To grow and be profitable in today’s environment, professional services firms must realize the value of client centricity. 

Michael Warren

Increasingly firms are looking to adjust how they go to market, with a much greater emphasis on being client-centric, enhancing the client experience and reducing the impact of the firm’s operational constraints on how they interact with clients. A fundamental representation of this emphasis is tied to how firms measure success.

As businesses that have sold time as the primary “product,” professional services firms have traditionally measured success based on inward-looking performance metrics — for example, profitability as a function of rate, utilization and leverage. The increasing intensity of competition in the industry has, however, required an evolution in the way firms think about success. Firms are now thinking about broadening the definition of success to include the value clients derive from services rendered, in addition to traditional measures of the performance of people, teams, practices and offices.

An obvious way to see how firms have changed — particularly when it comes to their go-to-market strategies — is that they now tend to talk about industry-focused groups, not practices. They talk about jurisdiction expertise, not offices. In fact, the power that used to sit with the managing partner has for many firms now transferred to the chairs of industry and jurisdictionally focused teams. While remuneration models have not shifted quite as fast as the market positioning, surely this must follow to drive home the behaviors that professionals must adapt to align with the evolving strategies that firms are pursuing.

“Every firm must ultimately decide on the mix of value versus performance and where it places the emphasis on how it measures success.”

But which approach is better — a focus on performance or value? You might consider my answer to be somewhat of a cop-out, but I genuinely believe that you need to achieve balance. Skewing your strategy in one direction or the other poses risk.

On the one hand, the performance-focused firm tends to be more inward-looking. It can often focus too heavily on a small number of performance metrics, which may mask financial issues that can lead to disaster. Conversely, the firm that focuses too heavily on perception and feedback might miss short-term operational performance indicators that need to be addressed.

The systems for measuring performance and value will be the same and the data points that they contain will be the same. The balance that firms need to strike is in what questions they are trying to answer with their data.

Let’s take a look at how these two perspectives can differ depending on the extent to which the firm is focused on performance or focused on value.

VALUE-FOCUSED MODEL

  • Understand how the firm’s work aligns with clients’ needs and expectations.
  • Leverage the experience gained from work to develop service offerings that will support other clients with the same challenges.
  • Pay attention to leverage, as all firms should.
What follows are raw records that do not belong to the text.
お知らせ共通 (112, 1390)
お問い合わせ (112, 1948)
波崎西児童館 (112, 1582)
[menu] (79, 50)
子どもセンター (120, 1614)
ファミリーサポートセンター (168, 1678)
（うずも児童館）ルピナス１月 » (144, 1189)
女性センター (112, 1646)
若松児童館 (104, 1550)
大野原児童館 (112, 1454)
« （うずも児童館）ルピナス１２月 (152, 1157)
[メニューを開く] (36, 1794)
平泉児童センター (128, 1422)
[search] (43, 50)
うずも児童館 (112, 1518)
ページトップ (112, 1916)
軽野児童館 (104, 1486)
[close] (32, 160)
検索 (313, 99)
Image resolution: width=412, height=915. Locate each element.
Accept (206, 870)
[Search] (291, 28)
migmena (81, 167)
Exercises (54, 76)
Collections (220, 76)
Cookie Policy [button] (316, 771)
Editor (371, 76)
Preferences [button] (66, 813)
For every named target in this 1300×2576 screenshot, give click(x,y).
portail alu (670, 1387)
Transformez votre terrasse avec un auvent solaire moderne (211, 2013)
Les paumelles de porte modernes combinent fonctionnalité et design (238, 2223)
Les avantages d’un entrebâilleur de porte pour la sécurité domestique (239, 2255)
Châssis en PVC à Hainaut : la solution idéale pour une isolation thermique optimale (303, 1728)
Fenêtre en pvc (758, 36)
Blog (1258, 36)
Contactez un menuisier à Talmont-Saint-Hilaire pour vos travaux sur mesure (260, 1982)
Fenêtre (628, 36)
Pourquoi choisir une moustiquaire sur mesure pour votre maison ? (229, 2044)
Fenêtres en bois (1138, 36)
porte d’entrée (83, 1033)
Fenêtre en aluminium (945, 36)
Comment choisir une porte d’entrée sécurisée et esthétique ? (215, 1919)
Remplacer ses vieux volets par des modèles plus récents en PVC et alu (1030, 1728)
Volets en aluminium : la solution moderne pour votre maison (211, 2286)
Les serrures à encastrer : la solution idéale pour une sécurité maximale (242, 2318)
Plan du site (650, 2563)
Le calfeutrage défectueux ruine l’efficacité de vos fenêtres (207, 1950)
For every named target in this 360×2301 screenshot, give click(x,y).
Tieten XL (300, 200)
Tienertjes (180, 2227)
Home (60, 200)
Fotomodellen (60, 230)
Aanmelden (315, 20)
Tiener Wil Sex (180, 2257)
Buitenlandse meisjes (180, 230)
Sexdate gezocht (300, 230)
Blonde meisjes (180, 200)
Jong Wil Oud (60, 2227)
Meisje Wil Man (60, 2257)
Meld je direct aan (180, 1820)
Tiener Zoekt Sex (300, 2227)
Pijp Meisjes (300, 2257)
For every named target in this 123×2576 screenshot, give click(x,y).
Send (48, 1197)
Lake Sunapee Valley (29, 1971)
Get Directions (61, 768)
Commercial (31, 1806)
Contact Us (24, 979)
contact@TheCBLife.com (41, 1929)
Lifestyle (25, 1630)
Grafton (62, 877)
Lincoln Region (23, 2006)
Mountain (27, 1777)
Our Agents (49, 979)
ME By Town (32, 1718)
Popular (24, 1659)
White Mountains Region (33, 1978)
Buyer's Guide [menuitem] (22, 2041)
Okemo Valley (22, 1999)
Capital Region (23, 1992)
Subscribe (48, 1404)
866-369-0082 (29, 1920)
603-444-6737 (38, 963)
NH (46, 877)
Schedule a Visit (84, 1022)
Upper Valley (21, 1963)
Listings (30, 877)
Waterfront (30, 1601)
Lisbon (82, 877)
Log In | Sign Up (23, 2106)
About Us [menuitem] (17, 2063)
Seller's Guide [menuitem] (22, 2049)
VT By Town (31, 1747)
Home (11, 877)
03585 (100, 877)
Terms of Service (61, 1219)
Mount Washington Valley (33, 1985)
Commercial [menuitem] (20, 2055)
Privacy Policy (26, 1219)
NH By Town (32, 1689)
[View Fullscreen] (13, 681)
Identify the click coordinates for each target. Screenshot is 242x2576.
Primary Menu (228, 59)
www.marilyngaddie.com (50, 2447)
However, value-focused models more acutely factor in the impact that flexible pricing models have on a client’s perception of value.
  • Evaluate clients’ emotional and rational feedback to address service issues and sustain and protect long-term client relationships to inform client acquisition strategies.
  • Align the go-to-market strategy with the lessons learned from client data.
  • Output proposals and create client teams that align with the business needs of the client as well as their expectations of a community-driven and socially responsible firm.
  • Ultimately differentiate on value rather than price.

 PERFORMANCE-FOCUSED ORIENTATION

  • Understand how to create the right model to maximize utilization.
  • Commoditize experience to drive profitability.
  • Focus on achieving the best rates for work product, driving utilization and achieving leverage with a strategy to recruit and develop junior staff.
  • Develop client feedback models to protect client relationships and mitigate flight risk.
  • Align the go-to-market strategy based on the price that specific markets will bear for a given type of work.
  • Create client teams and onboard clients based on maximum utilization and efficiency.
  • Differentiate on technical reputation and marquee client work.

Neither point of view is wrong. But taking one position exclusively over the other is where firms can have challenges.

In the past, discussions about integration and data analytics focused on reporting and the financial metrics the firm needed to access. That dialogue is changing — and changing fast. Marketing and business development are increasingly driving the discussion around how the firm measures itself, or at least, they’re now getting a seat at the table when these things are discussed. The alignment of the needs of the firm with the needs of the client will become ever more pronounced. This shift will have radical implications for the way that firms manage their systems, data and integration strategy.

Every firm must ultimately decide on the mix of value versus performance and where it places the emphasis on how it measures success. But whatever each individual firm decides, there will be a need for systems to become ever more connected to achieve client centricity.